Psalm 7 — Integrity before God — Reading the Psalms


Shiggaion of David, which he sang unto the LORD; concerning the words of Cush a Benjamite.

1 O LORD my God, in thee do I put my trust:
Save me from all them that pursue me, and deliver me:
2 Lest he tear my soul like a lion,
Rending it in pieces, while there is none to deliver.
3 O LORD my God, if I have done this;
If there be iniquity in my hands;
4 If I have rewarded evil unto him that was at peace with me;
(yea, I have delivered him that without cause was mine adversary:)
5 Let the enemy pursue my soul, and overtake it;
Yea, let him tread my life down to the earth,
And lay my glory in the dust.                 Selah
6 Arise, O LORD, in thine anger,
Lift up thyself against the rage of mine adversaries:
And awake for me; thou hast commanded judgement.
7 And let the congregation of the peoples compass thee about:
And over them return thou on high.
8 The LORD ministereth judgement to the peoples:
Judge me, O LORD, according to my righteousness, and to mine integrity that is in me.
9 Oh let the wickedness of the wicked come to an end, but establish thou the righteous:
For the righteous God trieth the hearts and reins.
10 My shield is with God,
Which saveth the upright in heart.
11 God is a righteous judge,
Yea, a God that hath indignation every day.
12 If a man turn not, he will whet his sword;
He hath bent his bow, and made it ready.
13 He hath also prepared for him the instruments of death;
He maketh his arrows fiery shafts.
14 Behold, he travaileth with iniquity;
Yea, he hath conceived mischief, and brought forth falsehood.
15 He hath made a pit, and digged it,
And is fallen into the ditch which he made.
16 His mischief shall return upon his own head,
And his violence shall come down upon his own pate.
17 I will give thanks unto the LORD according to his righteousness:
And will sing praise to the name of the LORD Most High.

David’s enemies are a regular feature in the psalms. One can imagine that, much like the cathartic release of an ugly break-up song, these psalms are preserved to help our hearts release from feelings of fear, anger, outrage and anxiety. You can read and meditate on these ideas and ire, helping you process your own irritable insides. Or, you can read through, looking for bits to connect with what you’ve learned and understand.

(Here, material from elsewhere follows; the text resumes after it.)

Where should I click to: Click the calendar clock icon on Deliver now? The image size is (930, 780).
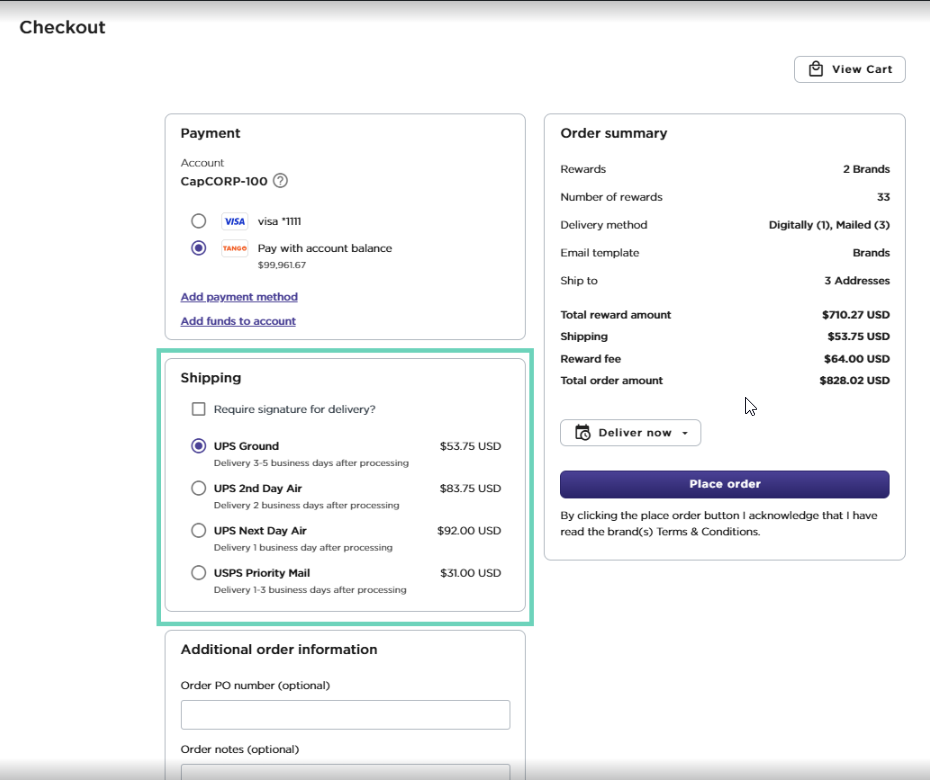tap(582, 433)

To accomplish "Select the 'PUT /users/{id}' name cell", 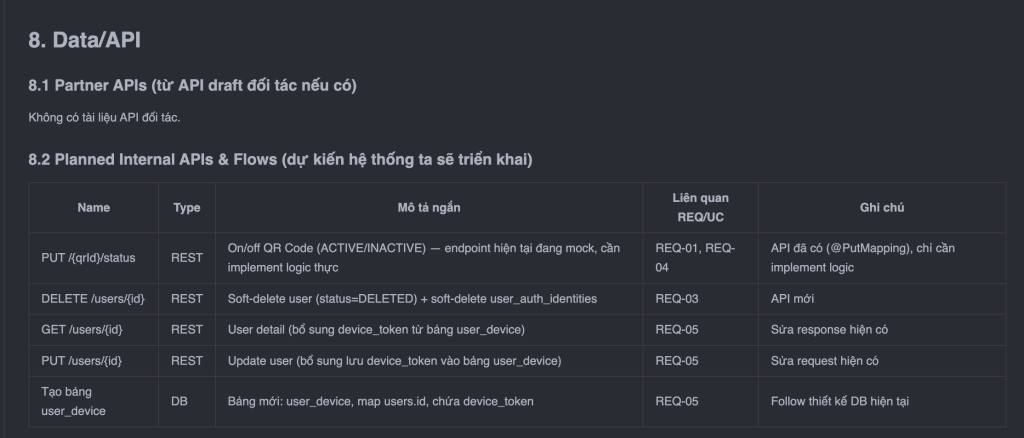I will pyautogui.click(x=82, y=360).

I want to consider and connect this psalm with psalm 1. Can you remember what it was about? “Blessed is the man who walketh not in the counsel of the wicked … He shall be like a tree planted by the streams of water … The wicked are not so, but are like chaff driven by the wind.”

Psalm 7 illustrates these ideas in an intimate one on one way. David, pursued by enemies, trusts that his connection with righteousness and innocence of evil doings will help him in this trouble. While the wicked pursue, David himself helped the hurting. He calls on the Lord to act in his just anger, for by this anger and justice the wicked will fall – will be driven like chaff before the wind. It is by David’s integrity, and the integrity of the congregation of the righteous, that there is escape from this anger and justice.

The meditation of God’s law helped the heart of David grow right. God, who tries the hearts and reigns, will judge justly, and David need not fear. This psalm is almost a story telling of the themes of psalm 1. Take the time to compare the two; it is, after all, a method of meditating on the Law of the Lord.